Chrysler: presto l'annuncio di un nuovo taglio della produzione

dodge durango

La contrazione del mercato statunitense sta mettendo in difficoltà quasi tutti i big dell'automotive: GM ha registrato sonore perdite nel primo trimestre, Ford ha visto proprio pochi giorni fa la fine di un'era con i brutti risultati commerciali del pick-up F-series e Toyota di certo non se la passa tanto bene se ha dovuto rivedere al ribasso i suoi target per il 2008.

Chrysler LLC, con la sua produzione pesantemente basata su pick-up e grossi SUV, non sarà certo immune dai venti di tempesta che soffiano sull'altra sponda dell'Atlantico, e nonostante la casa dichiari che "i tagli al lavoro e alla produzione operati a novembre saranno sufficienti", non c'è un dipendente o un analista disposto a dare credito a queste affermazioni.

Nell'ultimo mese le vendite del gruppo sono scese del 25% rispetto allo stesso periodo dello scorso anno, e il clima che serpeggia tra i dipendenti è chiaramente di sfiducia: a loro avviso, le misure di novembre avranno una temuta coda entro breve, e le loro paure trovano conferma nelle parole di David Cole, noto analista intervistato dall'Associated Press. "A maggio il Dodge Durango ha perso il 44%, la Chrysler 300C il 31% e il Dodge Ram il 27%: con questi risultati i tagli sono assolutamente inevitabili".

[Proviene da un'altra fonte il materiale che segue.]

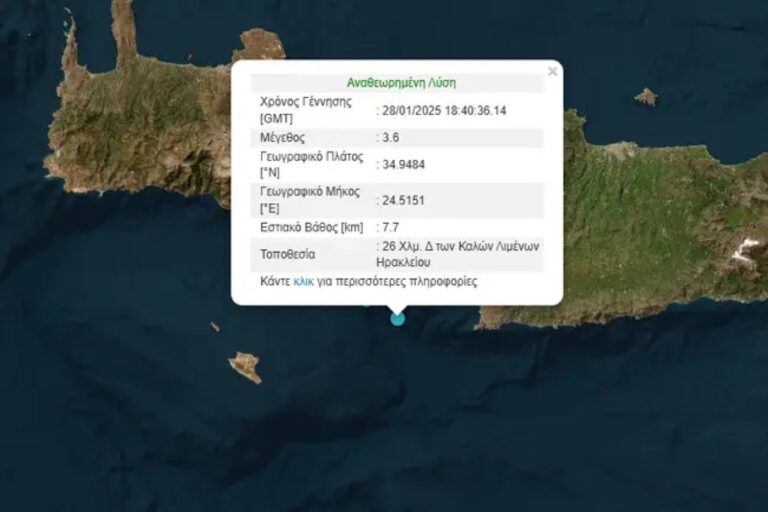768x512 pixels.
Task: Click the magnitude value 3.6
Action: [390, 137]
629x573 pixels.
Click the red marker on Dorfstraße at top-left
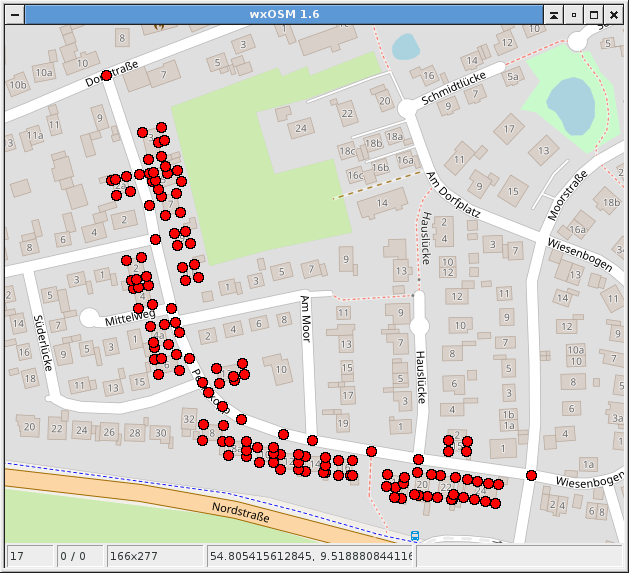tap(106, 75)
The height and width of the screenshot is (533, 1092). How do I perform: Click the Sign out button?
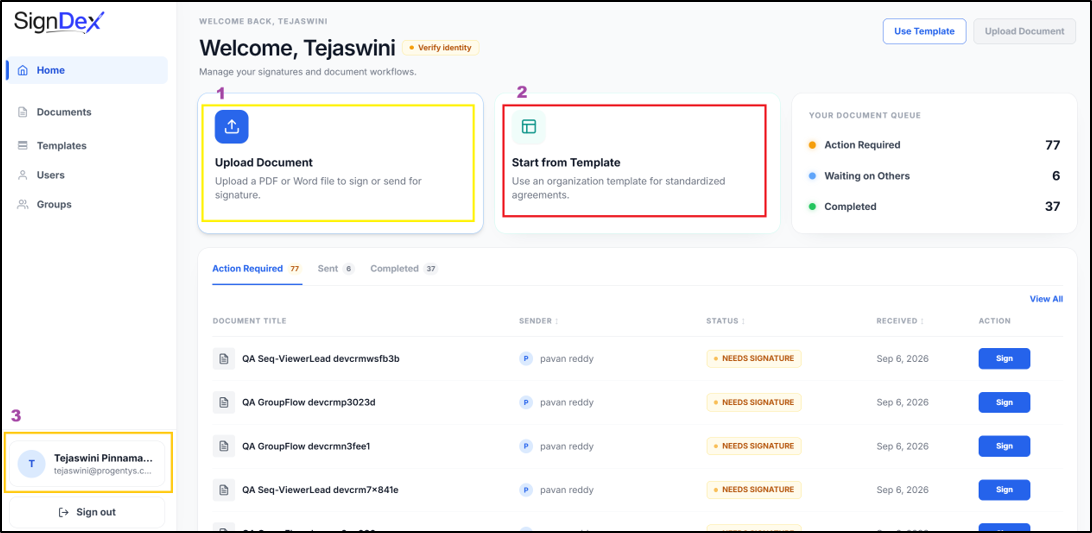(x=87, y=512)
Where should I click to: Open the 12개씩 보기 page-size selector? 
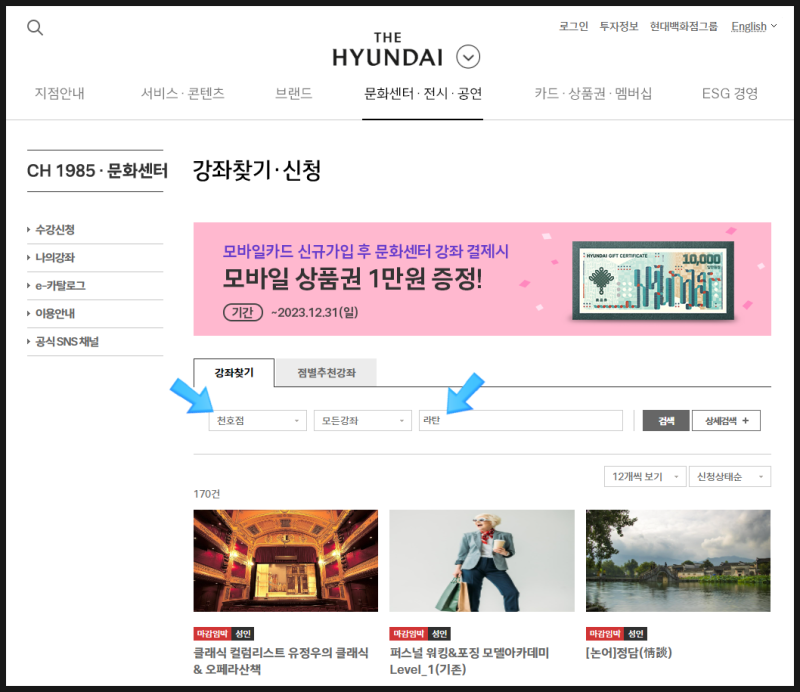648,477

La sorte (anzi, meglio: la miopia degli scorsi anni) si sta ritorcendo oggi sulle big three americane: GM martedì ha annunciato la chiusura di ben quattro stabilimenti dove nascevano grossi pick-up e fuoristrada, ha praticamente messo in vendita Hummer e ha dichiarato con un "mea culpa" un po' tardivo che d'ora in poi l'attenzione verrà spostata su modelli più piccoli. Se aggiungiamo che Ford entro fine settimana annuncerà il licenziamento di 2000 operai, ecco che il quadro di forte difficoltà dell'auto americana viene, ancora una volta, confermato. Quando finirà questa picchiata?